Palabras clave
(key words): Recuerdos, adolescencia, avisos de la Muerte
Nunca me preocupó demasiado el tema de la
muerte. Mis fundamentales ideas sobre la misma se forjaron cuando apenas había cumplido
los doce años. Yo tenía un tío abuelo que era médico y un día, cuando él ya
estaba enfermo de aquella enfermedad incurable, en su casa, en un elegante
salón con amplios sillones tapizados de un color azul suave, pude asistir
brevemente a una distendida, culta, casi susurrada charla con sus amigos,
algunos médicos también, sobre el tema universal y omnipresente de la muerte.
“Yo prefiero tener una muerte consciente, lúcida y tranquila, con las cosas
viéndolas venir, en su debido orden. Para irme acomodando, para poder
despedirme galantemente del mundo”, decía mi tío. “Ah, no, Ramón, yo no quiero
ni enterarme. Prefiero que me fulmine en un instante, que se presente sin
anunciarse, sin asustarme ni entristecerme”, replicaba alguien. Yo era todavía
un niño y ni repararon en mí. Pero los oía y me dio miedo de lo que hablaban. Y
al mismo tiempo no me podía marchar, estaba pendiente de sus palabras, de sus
gestos, hechizado por sus cuidados ademanes, por la manera en que desvelaban
sus pensamientos, asomado a un mundo que me trascendía y al que adivinaba que
un día tendría que llegar.
Durante muchos años ni recordaba
esa escena y ahora, cuando tengo la edad de los que estaban allí reunidos, me
doy cuenta de que algo de lo que se dijo entonces quedó sembrado en mi alma,
oculto, latente, indestructible, para surgir alguna vez, para hacerse presente
y exigir también mi respuesta de adulto, mi solución personal al infausto
dilema, mis preferencias respecto a la forma de morir. Y veo claramente que lo
que pienso al respecto es lo mismo que, confusamente, pensé entonces, a los
doce años, en un instante en que acerté a comprender lo que estaba oyendo y
tomé ya tímidamente partido para mis adentros. La verdad es —he aprendido
después— que la Muerte avisa casi siempre, si se sabe escuchar. Contaré una muy
vieja historia china:
Un mercader marcha hacia una feria
algo alejada de su casa. En el camino, se acerca a un río para refrescarse, y
en el agua, de pronto, ve la imagen de la Muerte y la reconoce horrorizado.

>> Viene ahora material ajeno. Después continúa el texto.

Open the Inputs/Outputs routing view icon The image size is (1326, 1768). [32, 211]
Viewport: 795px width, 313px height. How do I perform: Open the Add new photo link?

“¿Qué quieres de mí?, le preguntó. Soy joven y tengo todavía muchas cosas por
hacer”. La Muerte le contestó con las palabras más tranquilizadoras. “Cálmate,
no es por ti por quien vengo. Cuando llegue tu hora, no me llegaré hasta ti sin
prevenirte antes; te lo prometo y yo cumplo mis promesas”.
El mercader recobró inmediatamente la paz,
hizo sus negocios en la feria y volvió feliz a su casa. Pasaron muchos años, se
casó, tuvo hijos, tuvo su primer nieto. Todavía podía trabajar y un buen día
marchó a otra feria. Se llegó hasta la orilla de otro río y otra vez volvió a
ver a la Muerte. No es fácil verla sin asustarse, pero él recordó sus palabras
y su promesa y le dijo, con la más sincera convicción: “Tampoco esta vez puedes
venir por mí, porque prometiste que me avisarías y no lo has hecho. Todavía no
estoy preparado”. La Muerte le respondió entonces, fatigada por una explicación
que había tenido que dar tantas veces en circunstancias parecidas: “Te he
avisado de mil maneras. Cuando te mirabas al espejo y apenas podías reconocer
las facciones de tu juventud. Cuando te fatigabas al andar, cuando empezaste a
perder la vista, cuando ya no oías bien. ¿Cómo puedes decir que no te he
avisado? Es la hora ya, esta vez sí es a ti a quién busco. No has sido
prudente”. Y tomándole sin brusquedad, pero con determinación, lo arrastró
hasta el fondo del río. Estaban solos, nadie presenció el suceso.